Fixing a Broken Tire: Guide on How To Change Bike Tires

Removing And Installing Rear Wheels

Biking is unquestionably one of the most popular activities nowadays. However, there are drawbacks, such as the necessity of removing the rear bike wheel in order to repair or replace a flat tire. No matter how simple it appears, riding is a highly technical sport that requires the expertise of only those who have devoted their lives to it. With the purchase of a new bike comes a new level of difficulty. Beginners may be put off by the complexity of the bicycle’s engineering and terminology, which can easily lead them to give up on the sport.

The information on this page has been written with the goal of making the process of changing bike tires easier for you. We’re going to teach you how to ride a bike step-by-step so that you can put it into practice right away. We’ll go through some of the most common issues that new bike owners go across. To be more particular, how to change bike tires properly so that you may go on all the adventures you desire with your bike.

How to Fix a Flat Bike Tire

No matter what kind of riding you undertake, you will eventually have to deal with the inconvenience of a flat tire at some point. Fixing a bicycle tire that has a flat is not difficult if you have the right basic tools, a little bit of knowledge, and lots of practice. The more you engage in the activity, the more ingrained of a habit it will become. This article will lead you through the processes of how to change your bike tire and mend a flat, including specifics on how to change both the front and the back tires.
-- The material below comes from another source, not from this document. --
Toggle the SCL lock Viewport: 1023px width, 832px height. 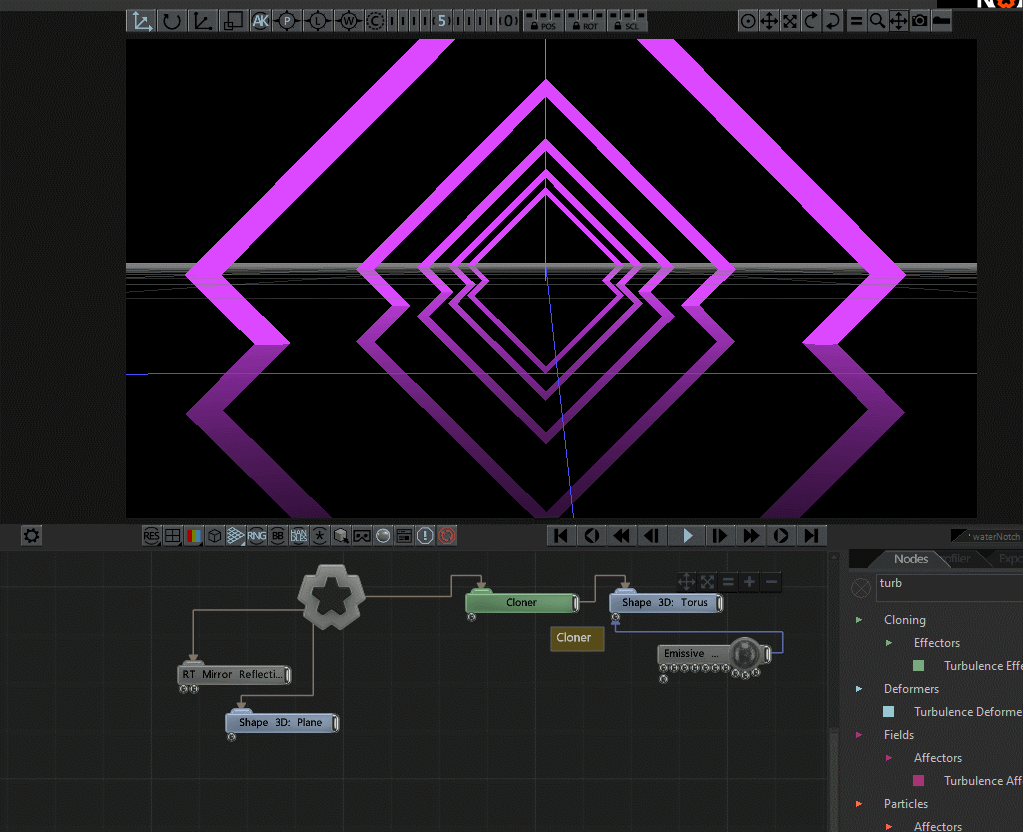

If you want to get back on the road fast after getting off your bike, make sure you always have a spare tube, a repair kit, tire levers, a bike pump or a C02 inflator, and a multi-tool with you, and then follow these easy instructions.

  • Detach the Wheels

The first thing you’ll need to do is remove your rim brakes if you have them. Squeeze the brake arms together if you have a v-brake to release the cable. Open the lever if you have a quick-release brake.

The optimum time to remove the wheel from the rim is now. The quick-release axle lever may be opened and held open while you loosen the nut. The bolt may be loosened by using a wrench on an axle. Using a bike stand or flipping the bike over is a good way to keep it upright. Make sure to remove your panniers and any luggage before you begin your journey.

  • Get Rid Of The Tube

Your bike’s tires should be entirely deflated. Depending on the valve, you’ll have a choice of two methods. The little pin in the middle of a Schrader-style tire valve should be pressed down if you have one of those bigger tires. In order to let the air out of the smaller Presta valve, remove its plastic dust cap, turn it counterclockwise, and then press down. The tire bead should then be removed. It may be discovered at the tire’s underside under the rim’s edge.
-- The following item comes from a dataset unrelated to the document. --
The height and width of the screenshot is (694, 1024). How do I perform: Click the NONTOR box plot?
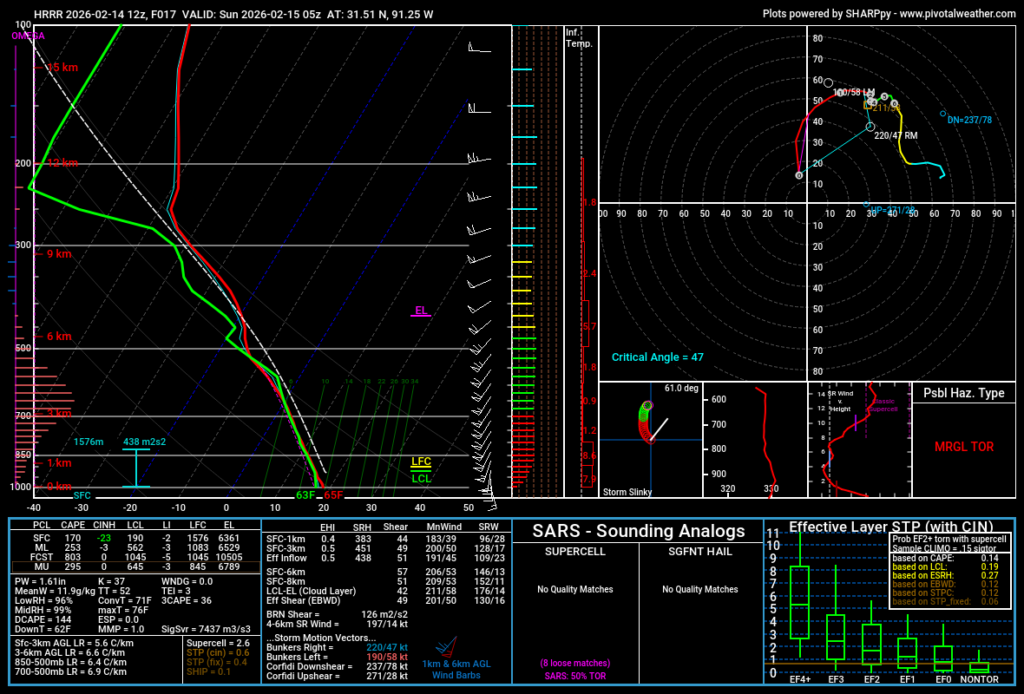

Your tires should be inspected to find out what caused them to deflate. It is important that you thoroughly check your tire and inner tube for any signs of damage. In order to avoid a second flat after you replace the tube, check the following before removing and replacing it:

  • Determine Whether The Tube Should be Replaced or Repaired

Many cyclists believe that it is more convenient to purchase a new tube to replace a broken one and then repair the damaged tube at a later time. This is done in order to save time while they are out riding their bikes. You should also replace your tube rather than patching it any time the damage is too extensive or severe to be patched, any time a patch job fails to hold, or any time the valve on the tube is broken.

Of Course, You Put the Wheels Back On

Up to this point, we’ve discovered that swapping out the rear wheels for new ones is more difficult than swapping out the front ones. Now that we know how to put the wheels back on your bike, we can get you back on the road.

As previously said, installing front wheels is simpler than installing rear wheels. Make sure that the hub is securely set in the fork of an open dropout with a quick release. After that, you must tighten the nut while maintaining control of the lever to ensure that the wheel remains in position. The skewer should be firm enough such that the lever encounters resistance at a 90-degree angle from the frame. Once the lever has been activated, it should be positioned such that it can be readily removed, and not at risk of being snagged by any foreign items, such as nails or screws.

Up the cogs on the rear wheels and into the chain loop. Next, turn the derailleur backward and raise the wheels into the dropouts, making sure the hub is well seated. Then, place the quick release lever between the chainstays and the seat stays and set the tension to the same level as the front. The lever must be flat and closed all the way.

If you have a bike with a solid axle, be sure to follow the manufacturer’s recommendations for torque, which is normally 25-newton meters. A through-axel bike’s rear hub should be fully seated much like with open dropouts. Install the through-axel and double-check that it is secure. The quick-release mechanism on any rim brake should be reactivated.